Mean and variance of the Potts model in the hottest state

I’ve just arXived another revision of my paper on the PFAB algorithm: arXiv:1503.08066v3 [stat.CO]. It includes a rather elegant proof of the exact mean and variance of the sufficient statistic \(S(\mathbf{z})\) in the hottest state, when the inverse temperature \(\beta = 0\). The proof by my co-author Geoff Nicholls holds for any Potts model with first-order neighbours. That is, the nearest 4 neighbours in a 2D lattice (or 6 neighbours in 3D). For posterity, I present my rather clunkier proof below, which involves induction on dimension for a rectangular lattice.

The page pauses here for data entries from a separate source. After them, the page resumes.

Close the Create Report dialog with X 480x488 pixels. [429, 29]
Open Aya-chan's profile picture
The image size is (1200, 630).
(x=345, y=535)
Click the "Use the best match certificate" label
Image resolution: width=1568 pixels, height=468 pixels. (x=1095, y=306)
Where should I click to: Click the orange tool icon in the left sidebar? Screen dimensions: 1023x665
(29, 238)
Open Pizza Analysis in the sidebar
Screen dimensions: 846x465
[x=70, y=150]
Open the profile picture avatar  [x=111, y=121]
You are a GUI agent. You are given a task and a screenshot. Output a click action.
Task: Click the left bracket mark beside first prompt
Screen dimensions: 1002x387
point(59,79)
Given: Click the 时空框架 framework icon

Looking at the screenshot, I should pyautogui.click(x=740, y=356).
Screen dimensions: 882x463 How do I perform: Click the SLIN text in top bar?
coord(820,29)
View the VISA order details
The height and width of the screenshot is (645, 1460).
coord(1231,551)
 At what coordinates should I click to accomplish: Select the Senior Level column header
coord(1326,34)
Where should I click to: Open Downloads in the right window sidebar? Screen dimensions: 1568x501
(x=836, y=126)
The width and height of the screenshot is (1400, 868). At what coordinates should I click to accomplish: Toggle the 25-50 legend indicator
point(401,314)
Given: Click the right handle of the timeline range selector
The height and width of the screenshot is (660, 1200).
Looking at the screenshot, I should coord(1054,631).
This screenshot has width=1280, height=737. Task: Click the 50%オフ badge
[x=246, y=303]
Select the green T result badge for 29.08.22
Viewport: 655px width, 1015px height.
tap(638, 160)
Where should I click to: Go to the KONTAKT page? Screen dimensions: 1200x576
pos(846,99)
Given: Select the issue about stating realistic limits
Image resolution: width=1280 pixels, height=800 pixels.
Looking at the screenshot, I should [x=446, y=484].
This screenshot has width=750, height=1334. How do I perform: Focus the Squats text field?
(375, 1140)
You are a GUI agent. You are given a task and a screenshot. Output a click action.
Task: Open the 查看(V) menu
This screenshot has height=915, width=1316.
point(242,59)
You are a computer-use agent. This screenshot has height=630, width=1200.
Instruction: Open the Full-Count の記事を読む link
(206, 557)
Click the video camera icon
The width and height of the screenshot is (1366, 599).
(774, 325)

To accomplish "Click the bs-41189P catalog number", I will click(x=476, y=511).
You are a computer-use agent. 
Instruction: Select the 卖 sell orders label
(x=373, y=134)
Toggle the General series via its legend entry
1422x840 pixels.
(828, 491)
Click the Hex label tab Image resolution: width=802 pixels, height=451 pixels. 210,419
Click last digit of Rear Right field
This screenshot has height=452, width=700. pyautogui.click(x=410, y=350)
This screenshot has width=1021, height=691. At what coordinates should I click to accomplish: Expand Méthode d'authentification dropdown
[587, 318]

The Potts (1952) model is an example of a Gibbs random field on a regular lattice, where each node \(y_i\) can take values in the set \(\{1, \dots, q\}\). The Ising model can be viewed as a special case, when \(q=2\). The size of the configuration space \(| \mathcal{Y} |\) is therefore \(q^n\), where \(n\) is the number of nodes. The dual lattice \(\mathcal{E}\) defines undirected edges between neighbouring nodes \(i \sim \ell\). If the nodes in a 2D lattice with \(c\) columns are indexed row-wise, the nearest (first-order) neighbours \(\partial(i)\) are \(\ell \in \{ i-1, i-c, i+c, i+1 \}\), except at the boundary. Nodes situated on the boundary of the domain have less than four neighbours. The total number of unique edges is thus \(\#\mathcal{E} = 2(n - \sqrt{n})\) for a square lattice, or \(2n - r - c\) if the lattice is rectangular.

The sufficient statistic of the Potts model is the sum of all like neighbour pairs: \[\begin{equation} S(\mathbf{y}) = \sum_{i \sim \ell \in \mathcal{E}} \delta(y_i, y_\ell) \end{equation}\] where \(\delta(a,b)\) is the Kronecker delta function, which equals 1 if \(a = b\) and equals 0 otherwise. \(S(\mathbf{y})\) ranges from 0, when all of the nodes form a chequerboard pattern, to \(\#\mathcal{E}\) when all of the nodes have the same value. The likelihood of the Potts model is thus: \[\begin{equation} p(\mathbf{y} \mid \beta) = \exp\{\beta S(\mathbf{y}) - \log \mathcal{C}(\beta)\} \end{equation}\] The normalising constant of the Potts model is intractable for any non-trivial lattice, since it requires a sum over the configuration space: \[\begin{equation} \label{eq:normConst} \mathcal{C}(\beta) = \sum_{\mathbf{y} \in \mathcal{Y}} \exp\{\beta S(\mathbf{y})\} \end{equation}\]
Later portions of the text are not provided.